Sumber: Reels Instagram
  1. Iklan Instagram: Kok bisa iklan judi online menargetkan Indonesia disetujui oleh Instagram? Silakan lihat gambar di bawah ini.

Iklan judi online. Sumber Instagram

Ok ternyata bisa, tapi bagaimana caranya? Untuk menjawab ini, kita lanjut ke cara yang ke-4.

  1. Menyediakan agensi digital marketing khusus untuk konten atau produk terlarang: Tentu saja bandar judi tidak mau meninggalkan referral mereka terombang-ambing dalam memasarkan, dan di waktu yang bersamaan harus main kucing-kucingan dengan pemerintah. Harus ada bantuan agar bisnis tetap berjalan.

    Sekarang ini berkeliaran agensi digital marketing yang memasarkan keahlian mereka mengiklankan konten atau produk terlarang di media sosial dan Google.

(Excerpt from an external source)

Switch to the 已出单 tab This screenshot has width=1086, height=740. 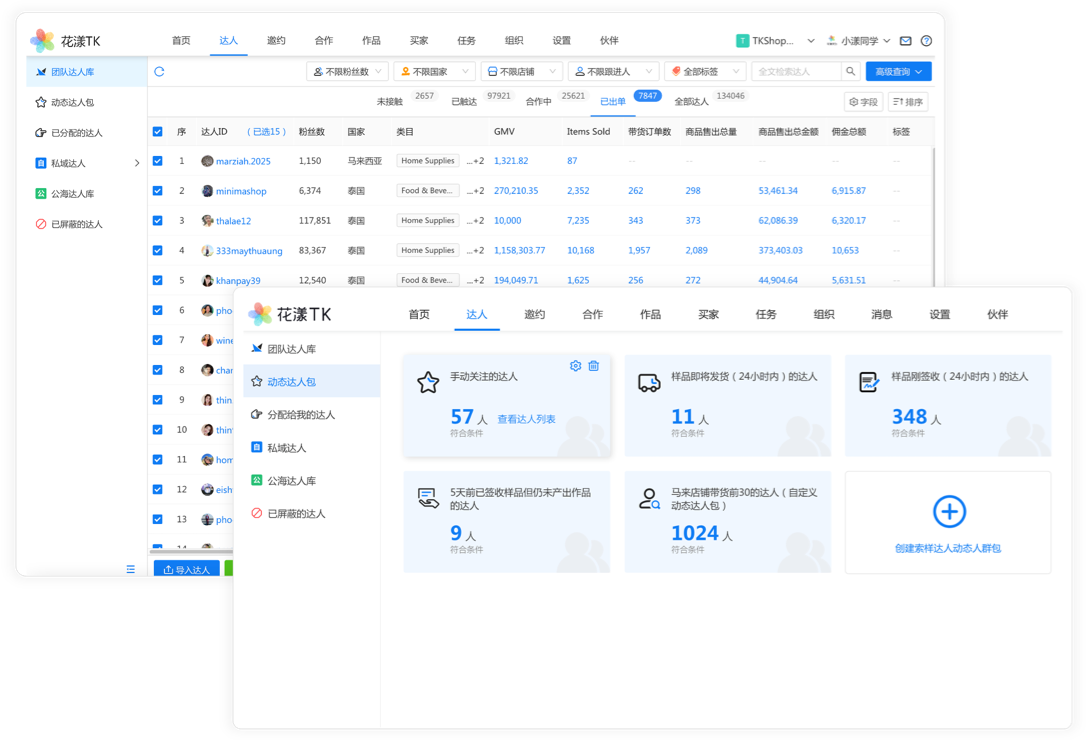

Penampakan iklan Instagram agensi periklanan judi dan pinjol

Berdasarkan caption iklan, mereka terang-terangan menyebut gambling, loan (pinjaman), dan finance.

Agensi-agensi ini (yang menurut Saya masih saudaranya bandar) menggunakan nomor Malaysia, dan menggunakan bahasa inggris dalam berkomunikasi dengan Saya. Tarif yang mereka kenakan berkisar 10-16 persen dari budget iklan. Minimal budget iklan sebesar $700 per minggu.

Apa yang Harus Dilakukan Oleh Kominfo?

Maraknya konten judi online di Instagram, dimulai dari nano dan micro influencer sampai iklan yang harusnya tidak boleh tayang di Instagram, harusnya menyadarkan Kominfo untuk memberi teguran kepada Instagram.

Instagram juga harus dipaksa untuk mengkaji ulang sistem mereka agar tidak bisa diakali oleh agensi-agensi nakal yang ingin mengiklankan konten atau produk yang dilarang.

Apa yang Harus Dilakukan Oleh Masyarakat?

Media sosial telah menyediakan fitur laporan yang bisa kita gunakan, kenapa kita tidak gunakan itu untuk melaporkan konten-konten negatif?

Kalau memang Kita tidak mau berpartisipasi dalam memerangi judi online, setidaknya jangan berpartisipasi memperkaya bandar judi dengan cara memperluas jangkauan video-video yang terafiliasi judi online.

Penutup

Judi sudah ada di tanah air semenjak jaman mahabarata. Bahkan, kita tahu kalau di Indonesia judi pun pernah dilegalkan.

Saya tidak suka dan tidak pernah bermain judi. Tapi saya tidak keberatan kalau ada kawan atau saudara yang suka bermain judi, asalkan resiko ditanggung sendiri. Tapi kita harus membedakan kapan kita sedang bermain judi dan kapan kita sedang dirampok.